It is called a research center, but the Pakistan Institute of Nuclear Research looks more like a fortress. Layers of barbed wire surround the sprawling complex in the dusty hills at Kahuta, 20 miles southeast of Pakistan's capital, Islamabad. Much of the facility is buried beneath the earth, a precaution against accident -- or perhaps surprise attack. Paratroopers guard the installation, and tanks block all routes into Kahuta. Crotale surface-to- air missiles and antiaircraft guns bristle toward the skies, through which Pakistani air force planes fly round-the-clock patrols. Unauthorized entry to Kahuta is impossible, sightseeing in the vicinity ill advised.
Precise information about what goes on inside Kahuta is virtually unobtainable; the site is one of Pakistan's most closely held defense secrets. Nonetheless, over the past decade the world has been catching occasional, disturbing glimpses of clandestine dealings and espionage coups that have left trails of suspicion leading inexorably back to Kahuta. All those James Bond operations have conveyed the same unsettling message: even though the government of President Mohammed Zia ul-Haq firmly denies it, Pakistan appears to be developing the capacity to build an atom bomb.
But Kahuta is just one outcropping of a far bigger nightmare: nuclear proliferation, the spread of atomic weaponry, has entered a new and ever more ominous phase. As the 40th anniversary of the A-bomb explosion over Hiroshima approaches, the world has special reason to view what is happening with trepidation, at the very least. On the Asian subcontinent, in the Middle East, in southern Africa and, to a lesser degree, in South America, a number of countries have acquired or are in the process of acquiring the capacity to build atomic weapons. At the same time, the fragile international system of self-restraint that the world has built around its most deadly Pandora's box of technology, a system that has worked surprisingly well so far, is under growing strain. Says a senior official of the Vienna-based International Atomic Energy Agency: "Proliferation has already happened. The main problem of the late 1980s is not so much preventing the spread of nuclear weapons, but making it survivable."

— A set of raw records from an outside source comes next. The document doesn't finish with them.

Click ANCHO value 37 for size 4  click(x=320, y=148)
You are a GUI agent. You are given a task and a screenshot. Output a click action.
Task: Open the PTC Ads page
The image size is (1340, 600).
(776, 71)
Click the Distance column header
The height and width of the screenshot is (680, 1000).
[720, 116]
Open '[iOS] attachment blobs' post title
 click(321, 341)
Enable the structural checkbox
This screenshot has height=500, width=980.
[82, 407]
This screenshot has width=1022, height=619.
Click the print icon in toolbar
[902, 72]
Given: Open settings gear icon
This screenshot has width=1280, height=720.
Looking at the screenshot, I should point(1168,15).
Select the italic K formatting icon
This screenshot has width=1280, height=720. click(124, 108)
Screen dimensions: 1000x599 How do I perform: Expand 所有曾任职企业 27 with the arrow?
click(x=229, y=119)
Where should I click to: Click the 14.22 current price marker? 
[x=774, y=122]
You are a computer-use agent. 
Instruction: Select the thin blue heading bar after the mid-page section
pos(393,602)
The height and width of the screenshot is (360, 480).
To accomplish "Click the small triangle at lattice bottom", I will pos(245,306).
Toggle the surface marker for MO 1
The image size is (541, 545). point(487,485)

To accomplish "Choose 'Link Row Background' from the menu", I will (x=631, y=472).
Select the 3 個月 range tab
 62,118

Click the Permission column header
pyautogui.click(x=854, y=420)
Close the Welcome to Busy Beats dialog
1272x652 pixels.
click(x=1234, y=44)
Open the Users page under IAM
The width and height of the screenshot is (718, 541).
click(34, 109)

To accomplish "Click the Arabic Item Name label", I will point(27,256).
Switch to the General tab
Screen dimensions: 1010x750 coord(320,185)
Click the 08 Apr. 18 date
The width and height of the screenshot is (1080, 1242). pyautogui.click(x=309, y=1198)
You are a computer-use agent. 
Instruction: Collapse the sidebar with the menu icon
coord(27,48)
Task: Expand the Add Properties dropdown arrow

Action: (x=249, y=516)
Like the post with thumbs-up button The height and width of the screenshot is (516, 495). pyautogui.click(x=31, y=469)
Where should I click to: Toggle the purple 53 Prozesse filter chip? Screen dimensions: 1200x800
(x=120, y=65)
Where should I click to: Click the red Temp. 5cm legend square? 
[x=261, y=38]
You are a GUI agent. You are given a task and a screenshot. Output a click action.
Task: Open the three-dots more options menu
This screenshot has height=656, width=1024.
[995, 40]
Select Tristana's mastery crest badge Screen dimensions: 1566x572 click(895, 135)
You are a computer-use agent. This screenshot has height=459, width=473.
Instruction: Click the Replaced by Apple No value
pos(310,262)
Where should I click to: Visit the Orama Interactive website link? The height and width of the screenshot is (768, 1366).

. Among the signs that illustrate proliferation's disquieting reach:
-- In Moscow on an official visit last week, Indian Prime Minister Rajiv Gandhi charged that Pakistan's development of an atom bomb was "very close" to fruition. Earlier this month, the Indian leader had affirmed that such an achievement by his country's chief regional rival "will completely change the present military balance on the subcontinent. At no cost will we allow our integrity and security to be compromised." In 1974, India shocked the world with a "peaceful" underground nuclear explosion in the Rajasthan Des- ert; Gandhi's pronouncements hold out the threat that India might resume testing, perhaps even begin to build and stockpile nuclear arms.